1) We should do away with all the law, just scrap it, so I don't have to learn endless Acts, sections and paragraphs! Section 1 (1) says this, Section 1 (2) says that, I say let's go old school and bring back the Ten Commandments. They covered pretty much everything.
2) The time in my life when I most want a drink, to alleviate the stress of is this a complex or compound-complex sentence?, I can't drink. For many sensible reasons, the main of which is it erases memory and that just makes the problem worse. I'm still buying booze. It's literally stacking up.
3) Danny Mac, the gorgeous 'Dodger' from Hollyoaks, is going to be at Oceana on the 31st of May. Where will I be? Locked in a bare room with a naked light bulb swinging overhead, my eyes stapled to King Lear. This is not fair. And I bet he takes his shirt off, he always takes his shirt off! Argh!
4) Every time I read King Lear it has the same ending. Okay, fine, for the first two maybe three reads but it's getting incredibly monotonous. I know exactly what's going to happen when he divides his kingdom (excrement hits the oscillating cooling device) and no matter how much I yell at the book he still does it and he still ends up on the heath with me sighing and half watching Jeremy Kyle.

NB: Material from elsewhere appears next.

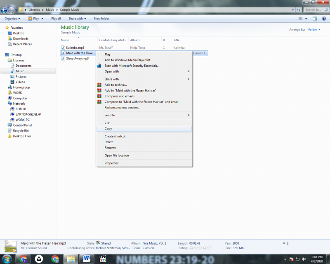This screenshot has height=264, width=330.
Task: Select Pictures library in navigation pane
Action: pyautogui.click(x=21, y=76)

5) I've begun to bribe myself using similar bribes to the ones I was given as a child. Okay, not bribes 'parenting'. For example, "you can have some sweets when you finish your homework" (I was eight, bonbons were a great motivator). Now I say to myself "you can go to Starbucks if you finish this essay". I'm not sure whether I should be more worried that I'm effectively talking to myself or that I've separated myself into two beings. Either way I get a cappuccino.